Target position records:
──────────

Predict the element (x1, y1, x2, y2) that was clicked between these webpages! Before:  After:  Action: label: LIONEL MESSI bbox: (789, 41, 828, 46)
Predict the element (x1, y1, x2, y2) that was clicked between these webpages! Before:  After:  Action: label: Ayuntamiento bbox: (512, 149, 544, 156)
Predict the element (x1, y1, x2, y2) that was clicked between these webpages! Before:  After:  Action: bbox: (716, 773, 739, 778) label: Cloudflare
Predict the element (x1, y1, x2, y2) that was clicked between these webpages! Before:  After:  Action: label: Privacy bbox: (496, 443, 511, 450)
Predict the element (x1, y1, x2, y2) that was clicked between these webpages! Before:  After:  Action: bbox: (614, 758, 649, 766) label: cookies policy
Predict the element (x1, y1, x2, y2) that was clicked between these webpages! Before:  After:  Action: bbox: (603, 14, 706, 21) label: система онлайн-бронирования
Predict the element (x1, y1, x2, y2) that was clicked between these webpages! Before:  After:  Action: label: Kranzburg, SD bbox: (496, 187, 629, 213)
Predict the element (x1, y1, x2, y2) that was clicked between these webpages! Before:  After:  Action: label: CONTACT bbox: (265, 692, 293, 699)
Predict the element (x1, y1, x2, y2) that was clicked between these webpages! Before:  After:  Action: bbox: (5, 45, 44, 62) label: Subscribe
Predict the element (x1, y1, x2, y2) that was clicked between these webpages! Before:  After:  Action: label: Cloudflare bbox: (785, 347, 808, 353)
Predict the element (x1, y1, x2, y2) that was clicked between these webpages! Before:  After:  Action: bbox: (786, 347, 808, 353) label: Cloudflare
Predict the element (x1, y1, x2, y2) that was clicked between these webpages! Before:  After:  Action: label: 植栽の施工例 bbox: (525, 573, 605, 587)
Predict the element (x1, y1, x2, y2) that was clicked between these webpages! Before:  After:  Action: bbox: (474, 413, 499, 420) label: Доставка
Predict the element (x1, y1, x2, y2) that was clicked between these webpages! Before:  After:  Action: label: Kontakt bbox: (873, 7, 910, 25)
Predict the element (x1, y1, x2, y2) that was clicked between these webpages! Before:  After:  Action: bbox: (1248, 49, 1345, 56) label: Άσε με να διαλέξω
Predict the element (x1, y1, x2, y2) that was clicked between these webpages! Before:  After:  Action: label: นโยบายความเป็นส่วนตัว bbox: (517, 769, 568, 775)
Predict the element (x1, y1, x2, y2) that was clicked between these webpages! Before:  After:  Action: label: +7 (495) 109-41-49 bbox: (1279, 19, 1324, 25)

──────────

AIM OF THE EXERCISE: Return the records from the line with "149, 544, 156)" to the line with "778) label: Cloudflare", including both of those lines, copied exactly.

SOLUTION BELOW:
Predict the element (x1, y1, x2, y2) that was clicked between these webpages! Before:  After:  Action: label: Ayuntamiento bbox: (512, 149, 544, 156)
Predict the element (x1, y1, x2, y2) that was clicked between these webpages! Before:  After:  Action: bbox: (716, 773, 739, 778) label: Cloudflare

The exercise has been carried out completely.